• RECORDS SUPPLIED
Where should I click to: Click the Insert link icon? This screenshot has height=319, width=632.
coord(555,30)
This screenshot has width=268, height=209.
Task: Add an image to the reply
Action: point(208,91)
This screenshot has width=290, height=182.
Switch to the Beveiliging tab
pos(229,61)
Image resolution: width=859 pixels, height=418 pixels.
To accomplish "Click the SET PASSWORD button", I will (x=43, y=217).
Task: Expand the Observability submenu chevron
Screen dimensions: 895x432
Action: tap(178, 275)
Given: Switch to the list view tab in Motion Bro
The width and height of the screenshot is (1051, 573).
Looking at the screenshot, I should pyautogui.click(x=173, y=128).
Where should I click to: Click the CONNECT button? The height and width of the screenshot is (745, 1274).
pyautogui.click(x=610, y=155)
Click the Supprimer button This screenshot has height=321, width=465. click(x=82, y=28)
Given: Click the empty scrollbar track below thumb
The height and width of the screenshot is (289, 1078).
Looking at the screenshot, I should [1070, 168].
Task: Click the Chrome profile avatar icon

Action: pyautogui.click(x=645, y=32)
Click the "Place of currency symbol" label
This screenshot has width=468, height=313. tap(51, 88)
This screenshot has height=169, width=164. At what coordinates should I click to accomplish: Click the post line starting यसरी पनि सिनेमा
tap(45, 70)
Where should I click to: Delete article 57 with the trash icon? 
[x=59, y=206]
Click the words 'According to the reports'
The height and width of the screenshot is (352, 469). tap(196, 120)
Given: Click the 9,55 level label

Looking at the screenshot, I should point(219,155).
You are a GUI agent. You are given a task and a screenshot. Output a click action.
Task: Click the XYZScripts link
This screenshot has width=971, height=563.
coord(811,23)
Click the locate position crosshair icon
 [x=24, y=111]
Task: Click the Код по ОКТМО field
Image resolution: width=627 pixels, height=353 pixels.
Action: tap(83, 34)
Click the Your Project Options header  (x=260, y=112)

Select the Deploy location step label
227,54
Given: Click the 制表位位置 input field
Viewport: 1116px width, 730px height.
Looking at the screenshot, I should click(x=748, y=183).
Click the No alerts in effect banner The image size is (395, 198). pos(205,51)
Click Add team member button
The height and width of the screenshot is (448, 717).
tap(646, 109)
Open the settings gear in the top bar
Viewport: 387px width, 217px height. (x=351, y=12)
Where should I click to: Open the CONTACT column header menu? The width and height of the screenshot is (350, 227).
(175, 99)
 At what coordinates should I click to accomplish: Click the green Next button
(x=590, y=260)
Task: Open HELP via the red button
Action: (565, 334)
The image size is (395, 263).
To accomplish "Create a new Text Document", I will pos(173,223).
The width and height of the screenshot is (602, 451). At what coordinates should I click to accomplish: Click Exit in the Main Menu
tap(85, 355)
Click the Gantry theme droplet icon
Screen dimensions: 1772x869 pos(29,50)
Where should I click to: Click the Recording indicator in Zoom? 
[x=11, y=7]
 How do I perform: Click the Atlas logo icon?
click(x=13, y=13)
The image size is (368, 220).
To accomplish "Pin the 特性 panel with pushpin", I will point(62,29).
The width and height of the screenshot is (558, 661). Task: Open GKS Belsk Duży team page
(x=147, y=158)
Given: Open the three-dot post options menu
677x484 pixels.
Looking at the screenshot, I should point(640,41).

• WHAT IS EXPECTED
Please retype every entry above exactly as it stands.

• WRITTEN REPLY
Where should I click to: Click the Insert link icon? This screenshot has height=319, width=632.
coord(555,30)
This screenshot has width=268, height=209.
Task: Add an image to the reply
Action: point(208,91)
This screenshot has width=290, height=182.
Switch to the Beveiliging tab
pos(229,61)
Image resolution: width=859 pixels, height=418 pixels.
To accomplish "Click the SET PASSWORD button", I will (x=43, y=217).
Task: Expand the Observability submenu chevron
Screen dimensions: 895x432
Action: tap(178, 275)
Given: Switch to the list view tab in Motion Bro
The width and height of the screenshot is (1051, 573).
Looking at the screenshot, I should pyautogui.click(x=173, y=128).
Where should I click to: Click the CONNECT button? The height and width of the screenshot is (745, 1274).
pyautogui.click(x=610, y=155)
Click the Supprimer button This screenshot has height=321, width=465. click(x=82, y=28)
Given: Click the empty scrollbar track below thumb
The height and width of the screenshot is (289, 1078).
Looking at the screenshot, I should [1070, 168].
Task: Click the Chrome profile avatar icon

Action: pyautogui.click(x=645, y=32)
Click the "Place of currency symbol" label
This screenshot has width=468, height=313. tap(51, 88)
This screenshot has height=169, width=164. At what coordinates should I click to accomplish: Click the post line starting यसरी पनि सिनेमा
tap(45, 70)
Where should I click to: Delete article 57 with the trash icon? 
[x=59, y=206]
Click the words 'According to the reports'
The height and width of the screenshot is (352, 469). tap(196, 120)
Given: Click the 9,55 level label

Looking at the screenshot, I should point(219,155).
You are a GUI agent. You are given a task and a screenshot. Output a click action.
Task: Click the XYZScripts link
This screenshot has width=971, height=563.
coord(811,23)
Click the locate position crosshair icon
 [x=24, y=111]
Task: Click the Код по ОКТМО field
Image resolution: width=627 pixels, height=353 pixels.
Action: tap(83, 34)
Click the Your Project Options header  (x=260, y=112)

Select the Deploy location step label
227,54
Given: Click the 制表位位置 input field
Viewport: 1116px width, 730px height.
Looking at the screenshot, I should click(x=748, y=183).
Click the No alerts in effect banner The image size is (395, 198). pos(205,51)
Click Add team member button
The height and width of the screenshot is (448, 717).
tap(646, 109)
Open the settings gear in the top bar
Viewport: 387px width, 217px height. (x=351, y=12)
Where should I click to: Open the CONTACT column header menu? The width and height of the screenshot is (350, 227).
(175, 99)
 At what coordinates should I click to accomplish: Click the green Next button
(x=590, y=260)
Task: Open HELP via the red button
Action: (565, 334)
The image size is (395, 263).
To accomplish "Create a new Text Document", I will pos(173,223).
The width and height of the screenshot is (602, 451). At what coordinates should I click to accomplish: Click Exit in the Main Menu
tap(85, 355)
Click the Gantry theme droplet icon
Screen dimensions: 1772x869 pos(29,50)
Where should I click to: Click the Recording indicator in Zoom? 
[x=11, y=7]
 How do I perform: Click the Atlas logo icon?
click(x=13, y=13)
The image size is (368, 220).
To accomplish "Pin the 特性 panel with pushpin", I will point(62,29).
The width and height of the screenshot is (558, 661). Task: Open GKS Belsk Duży team page
(x=147, y=158)
Given: Open the three-dot post options menu
677x484 pixels.
Looking at the screenshot, I should point(640,41).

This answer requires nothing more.